Dunque, escludendo coloro che arrivano in Italia per turismo il termine racchiude più situazioni: coloro che arrivano per lavoro per vie legali (tramite consolato), coloro che arrivano per vie illegali e cioè clandestini, coloro che fuggono da Paesi in guerra o vittime di discriminazioni e cioè rifugiati. La Convenzione di Ginevra ci obbliga ad accogliere i rifugiati, mentre per coloro che vengono nel nostro Paese per motivi economici non esiste nessun obbligo all’accoglienza.

Ci sono alcune visioni ideologiche del fenomeno: alcuni pensano che è un processo naturale e inarrestabile a cui bisogna rassegnarsi, altri con una visione apocalittica pensano che sia giusto accoglierli perché abbiamo depredato i loro Paesi nell’era coloniale; altri ancora pensano di un mondo senza frontiere dove ognuno è libero di andare dove gli pare e le nazioni sono solo il simbolo oppressivo del Novecento che tanti lutti e diseguaglianze ha creato. Per ultima, ma non per importanza, c’è una visione universalistica dell’accoglienza tipica della cultura cattolica nei confronti del migrante. Altro aspetto che volutamente non affronto è quello degli interessi economici deprecabili che sta emergendo da alcune inchieste nella gestione del fenomeno. Queste visioni del fenomeno migratorio interagiscono sul come gestire l’accoglienza: integrazione, assimilazione, multiculturalismo, relativismo culturale, etc..
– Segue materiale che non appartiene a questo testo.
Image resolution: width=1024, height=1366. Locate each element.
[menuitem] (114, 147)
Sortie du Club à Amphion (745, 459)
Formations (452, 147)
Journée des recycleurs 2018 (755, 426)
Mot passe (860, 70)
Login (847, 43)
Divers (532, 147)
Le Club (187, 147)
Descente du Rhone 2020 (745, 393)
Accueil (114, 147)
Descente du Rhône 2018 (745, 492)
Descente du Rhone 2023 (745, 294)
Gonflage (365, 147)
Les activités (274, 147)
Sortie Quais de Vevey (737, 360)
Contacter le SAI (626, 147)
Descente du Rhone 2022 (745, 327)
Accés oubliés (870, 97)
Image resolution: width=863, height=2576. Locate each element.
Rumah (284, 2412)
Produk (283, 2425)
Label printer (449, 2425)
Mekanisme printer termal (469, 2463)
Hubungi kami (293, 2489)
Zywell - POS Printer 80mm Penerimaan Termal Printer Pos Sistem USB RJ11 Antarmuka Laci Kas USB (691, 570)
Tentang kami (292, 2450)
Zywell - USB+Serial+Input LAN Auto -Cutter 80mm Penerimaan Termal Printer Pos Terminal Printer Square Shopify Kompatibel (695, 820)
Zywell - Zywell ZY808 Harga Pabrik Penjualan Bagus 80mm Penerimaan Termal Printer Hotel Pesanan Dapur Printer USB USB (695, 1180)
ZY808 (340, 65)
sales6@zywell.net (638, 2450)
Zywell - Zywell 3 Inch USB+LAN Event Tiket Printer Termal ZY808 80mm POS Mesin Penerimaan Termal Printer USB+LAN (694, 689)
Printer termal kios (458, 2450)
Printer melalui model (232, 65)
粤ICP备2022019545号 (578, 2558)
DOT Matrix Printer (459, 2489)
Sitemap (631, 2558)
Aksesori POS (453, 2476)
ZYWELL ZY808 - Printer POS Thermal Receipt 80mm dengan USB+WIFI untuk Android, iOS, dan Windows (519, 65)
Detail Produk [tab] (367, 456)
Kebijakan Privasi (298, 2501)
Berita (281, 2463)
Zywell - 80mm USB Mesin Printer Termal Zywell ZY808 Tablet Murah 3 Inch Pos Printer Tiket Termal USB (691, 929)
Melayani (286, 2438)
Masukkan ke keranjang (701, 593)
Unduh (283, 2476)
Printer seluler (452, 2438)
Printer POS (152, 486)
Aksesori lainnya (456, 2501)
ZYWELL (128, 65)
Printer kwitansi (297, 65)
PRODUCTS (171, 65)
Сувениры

Una maggioranza silenziosa pensa che gli immigrati devono rispettare le nostre regole e leggi ed essere trattati come gli italiani senza privilegi o sconti dovuti alla loro etnia o religione, ma è silente per paura di essere tacciata come xenofoba o razzista. Non si nota inoltre che è l’incapacità dello Stato a gestire il fenomeno che genera forme di rabbia sociale, nei cittadini prima di tutto, nei confronti dello stesso Stato. Questo buonismo mediatico-culturale ha la responsabilità di disorientare e indebolire le capacità di analisi nel confronto del fenomeno migratorio cercando di manipolare la realtà; il tutto avviene con lo stesso meccanismo dell’ideologia comunista oggi sostituita dall’ideologia del relativismo culturale. Si è passati con grande disinvoltura dalla cultura dell’assoluto a quella del relativo, che sono la stessa medaglia del pensiero autoritario, in quanto l’indifferenza valoriale, insita in questa visione del relativismo, è la condizione per affermare l’emergere del bisogno autoritario.